## TASK TO CARRY OUT
For the entries below, count the lines containing "date" and give only that number.

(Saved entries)
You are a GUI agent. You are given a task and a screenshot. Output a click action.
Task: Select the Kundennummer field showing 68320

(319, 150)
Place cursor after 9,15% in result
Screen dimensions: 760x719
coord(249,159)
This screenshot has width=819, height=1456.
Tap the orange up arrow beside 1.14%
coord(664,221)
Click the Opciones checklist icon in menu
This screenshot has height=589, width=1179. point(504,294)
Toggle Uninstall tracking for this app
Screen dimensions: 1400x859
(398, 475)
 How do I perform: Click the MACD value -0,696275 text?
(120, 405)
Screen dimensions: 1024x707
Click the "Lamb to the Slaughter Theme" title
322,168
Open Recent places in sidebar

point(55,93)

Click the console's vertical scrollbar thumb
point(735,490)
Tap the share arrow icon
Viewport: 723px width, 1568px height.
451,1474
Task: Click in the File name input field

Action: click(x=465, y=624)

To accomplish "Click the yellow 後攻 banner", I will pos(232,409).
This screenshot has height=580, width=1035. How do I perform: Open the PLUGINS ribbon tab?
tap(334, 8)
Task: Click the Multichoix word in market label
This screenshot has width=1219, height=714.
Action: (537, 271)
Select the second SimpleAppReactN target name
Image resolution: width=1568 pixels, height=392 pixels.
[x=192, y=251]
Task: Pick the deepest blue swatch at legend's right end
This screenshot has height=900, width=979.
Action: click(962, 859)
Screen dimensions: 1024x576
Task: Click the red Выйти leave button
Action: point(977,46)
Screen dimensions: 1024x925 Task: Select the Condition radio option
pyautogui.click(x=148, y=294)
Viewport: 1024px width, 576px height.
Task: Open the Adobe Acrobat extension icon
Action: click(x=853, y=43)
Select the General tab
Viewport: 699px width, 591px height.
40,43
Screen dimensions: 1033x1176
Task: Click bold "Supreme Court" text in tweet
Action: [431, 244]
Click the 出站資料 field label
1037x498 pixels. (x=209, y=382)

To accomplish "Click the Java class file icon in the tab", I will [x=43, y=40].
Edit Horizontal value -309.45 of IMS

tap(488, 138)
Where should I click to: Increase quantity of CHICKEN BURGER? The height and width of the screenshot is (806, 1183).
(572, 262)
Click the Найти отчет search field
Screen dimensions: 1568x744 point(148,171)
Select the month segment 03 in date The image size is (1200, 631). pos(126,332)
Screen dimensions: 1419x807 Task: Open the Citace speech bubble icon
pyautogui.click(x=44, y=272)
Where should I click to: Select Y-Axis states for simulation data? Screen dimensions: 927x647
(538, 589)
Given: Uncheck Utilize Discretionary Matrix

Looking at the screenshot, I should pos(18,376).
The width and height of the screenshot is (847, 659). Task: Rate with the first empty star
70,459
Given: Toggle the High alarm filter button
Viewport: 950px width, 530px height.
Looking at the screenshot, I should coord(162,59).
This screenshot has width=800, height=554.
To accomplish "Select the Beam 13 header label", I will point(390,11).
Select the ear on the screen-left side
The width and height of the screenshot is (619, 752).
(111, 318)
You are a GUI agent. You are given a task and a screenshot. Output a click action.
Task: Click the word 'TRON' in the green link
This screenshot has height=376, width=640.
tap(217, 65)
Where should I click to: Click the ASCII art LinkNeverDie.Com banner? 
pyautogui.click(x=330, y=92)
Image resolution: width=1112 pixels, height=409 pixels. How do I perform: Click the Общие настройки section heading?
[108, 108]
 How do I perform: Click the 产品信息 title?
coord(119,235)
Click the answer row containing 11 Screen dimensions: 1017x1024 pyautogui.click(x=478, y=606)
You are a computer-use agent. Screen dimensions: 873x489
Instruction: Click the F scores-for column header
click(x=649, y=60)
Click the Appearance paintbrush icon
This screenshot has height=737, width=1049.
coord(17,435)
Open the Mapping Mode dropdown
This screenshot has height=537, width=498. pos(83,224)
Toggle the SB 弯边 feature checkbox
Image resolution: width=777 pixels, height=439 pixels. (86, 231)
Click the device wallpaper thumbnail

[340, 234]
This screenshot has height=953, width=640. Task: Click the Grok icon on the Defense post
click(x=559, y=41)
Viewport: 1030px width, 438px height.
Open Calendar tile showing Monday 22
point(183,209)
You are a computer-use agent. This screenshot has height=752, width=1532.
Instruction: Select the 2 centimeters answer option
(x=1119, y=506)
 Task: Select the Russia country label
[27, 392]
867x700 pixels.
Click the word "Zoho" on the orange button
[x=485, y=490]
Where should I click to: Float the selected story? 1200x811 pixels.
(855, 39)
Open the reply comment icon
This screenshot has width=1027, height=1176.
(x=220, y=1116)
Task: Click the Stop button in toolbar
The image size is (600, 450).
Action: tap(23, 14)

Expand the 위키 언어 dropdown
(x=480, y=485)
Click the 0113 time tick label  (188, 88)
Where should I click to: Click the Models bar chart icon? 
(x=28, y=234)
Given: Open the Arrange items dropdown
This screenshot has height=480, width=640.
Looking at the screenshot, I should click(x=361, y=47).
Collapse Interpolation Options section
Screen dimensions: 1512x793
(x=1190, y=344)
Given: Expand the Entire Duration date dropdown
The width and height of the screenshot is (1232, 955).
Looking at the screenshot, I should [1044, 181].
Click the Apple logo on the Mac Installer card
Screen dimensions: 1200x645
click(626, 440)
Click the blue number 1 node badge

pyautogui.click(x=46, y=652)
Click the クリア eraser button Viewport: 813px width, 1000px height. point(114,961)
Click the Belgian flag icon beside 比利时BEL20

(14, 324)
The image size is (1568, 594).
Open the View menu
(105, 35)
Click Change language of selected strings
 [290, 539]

## WRITTEN SOLUTION
2